There seems to be some confusion. The number of solar days in a year differs from the number of sidereal days in year by 1--that difference of course being due the 1 revolution around the sun per year influencing the solar day.

Back to the number of days in a year: Baring tidal resonances, there is no reason for the length of a day to be commensurate with length of year; it is what is it: 365.2425

I remember this as follows:

365 day in the year

+1/4 A leap year every 4 years

-1/100 Except on years ending in "00"

+1/400 Unless the year is divisible by 400 (e.g. Y2K)

365.2425

so that 2000 was a leap-leap-leap year.

• so the 4 minutes' difference does not have an affect on the need for a leap year? Commented Mar 20, 2017 at 19:35
• and, yes, there was a lot of confusion, no thanks to my teacher Commented Mar 20, 2017 at 19:37
• @Jayemby It does, but fundamentally, days and years are not connected at all. Astronomically, the year is the length of one revolution, while the day is the length of one rotation. Unless there's orbital resonances or tidal locking involved, the two are independent - as the Earth rotates faster, you need more days per year. Having a ratio between days and years is convenient for humans - we mostly care about years because of seasons (when to sow, when to harvest). Days are important for daily cycles (sleep, eating...). Months are convenient subdivisions, and originally related to moon cycles. Commented Mar 21, 2017 at 9:06
• Actually, I believe the proper calculation also says that the year must not be evenly divisible by 4000 (in which case it is not a leap year). So year 2000 was a leap year, but year 4000 won't be. That gets you 365.24225.
– user
Commented Mar 21, 2017 at 9:50
• Michael, the 4000 rule is a suggestion that some have made but it is not standard. Here is a 1992 think-piece on the issue: people.eecs.berkeley.edu/~wkahan/daydate/daydate.txt Quote: “A better scheme would deny leap-year status to millennial years divisible by 4000 too.” Commented Mar 21, 2017 at 13:58

4 minutes a day accumulates to 24.3 hours in a year - ie the time it takes for the earth to rotate once, more or less. This in essence is why the difference between the sidereal day and the solar day is 4 minutes.

It has nothing to do with leap years. These arise because the earth's orbital period is 365.2422 days. So we have add a day to the year every 4 years, so that things don't go adrift too much - but that over-corrects, so every century, the leap year is omitted. But then this goes a bit too far the other way, so actually every 400 years (eg 1600, 2000) the century year does have a leap year. This gets pretty close to 365.2422.

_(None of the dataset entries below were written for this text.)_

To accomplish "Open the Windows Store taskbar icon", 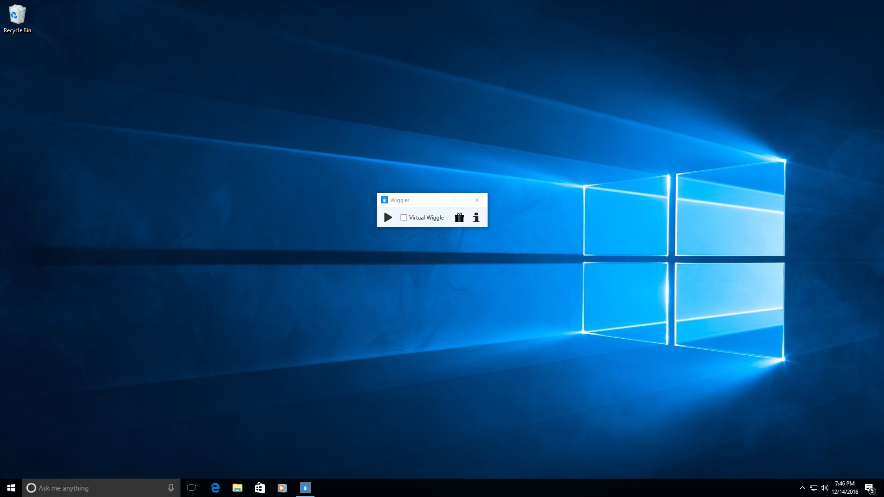I will pos(260,488).
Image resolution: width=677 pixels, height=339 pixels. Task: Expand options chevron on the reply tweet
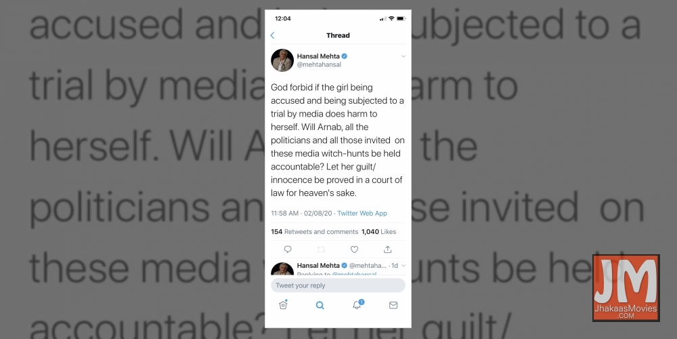pyautogui.click(x=403, y=266)
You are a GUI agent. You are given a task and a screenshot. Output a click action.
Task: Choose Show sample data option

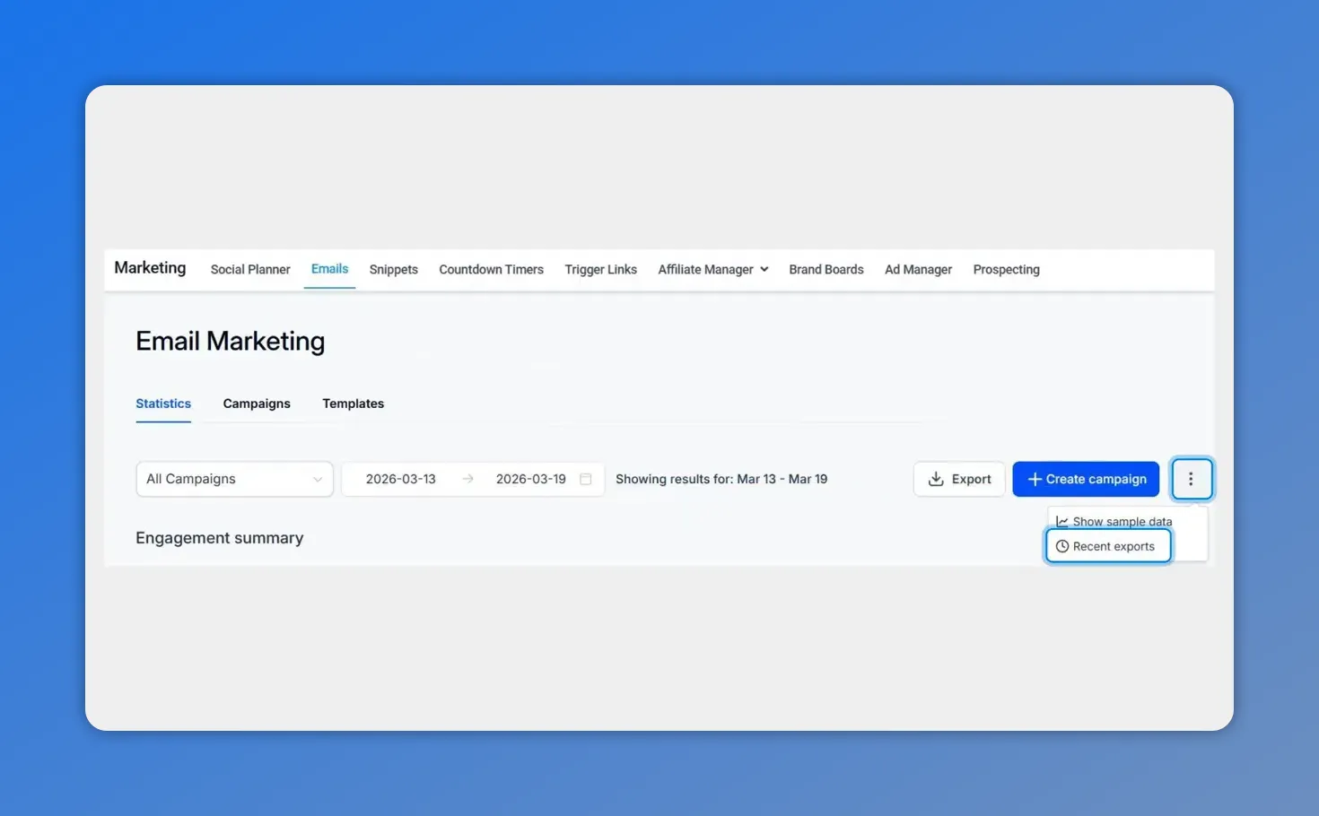[x=1122, y=521]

• It would be good to expand upon this. Commented Mar 20, 2017 at 19:10
• Oh, I think they mean that the 4 minutes is due to the fact that, if one snapshot of the earth is taken at the beginning of every solar day, the same one point would be pointing towards the sun (forgetting that the earth is tilted), therefore the solar day is one turn ahead of the sidereal day because, in the same set of snapshots the sidereal day would always be pointing one direction, not rotating to face the sun. I still don't understand how this makes leap year, adding one every 4 years. Commented Mar 20, 2017 at 19:27
• @jayemby, I have expanded the answer. Commented Mar 20, 2017 at 20:19
• @Lambda, that has nothing to do with the question, I'm afraid. And your figures are pure fantasy: firstly, the rate of change in daylight hours depends (strongly!) on the latitude; and secondly, this rate varies (greatly!) according to the season. Commented Mar 20, 2017 at 23:57
• @DrChuck Please beware that 24.3 hours is just a rounding error. The accumulated difference over a year is exactly 1 day. You get 24.3 hours instead of 24 hours just because you used 4 minutes instead of anything more accurate like 3 minutes and 57 seconds.
– Pere
Commented Mar 21, 2017 at 9:27

23hrs 56mins rotation of the Earth keeps the stars in the same place each sidereal day; 24hrs rotation of the Earth keeps the Sun in the same place in the sky each solar day. We're moving around the Sun over the course of the year, so we have to add a few more minutes to account for that.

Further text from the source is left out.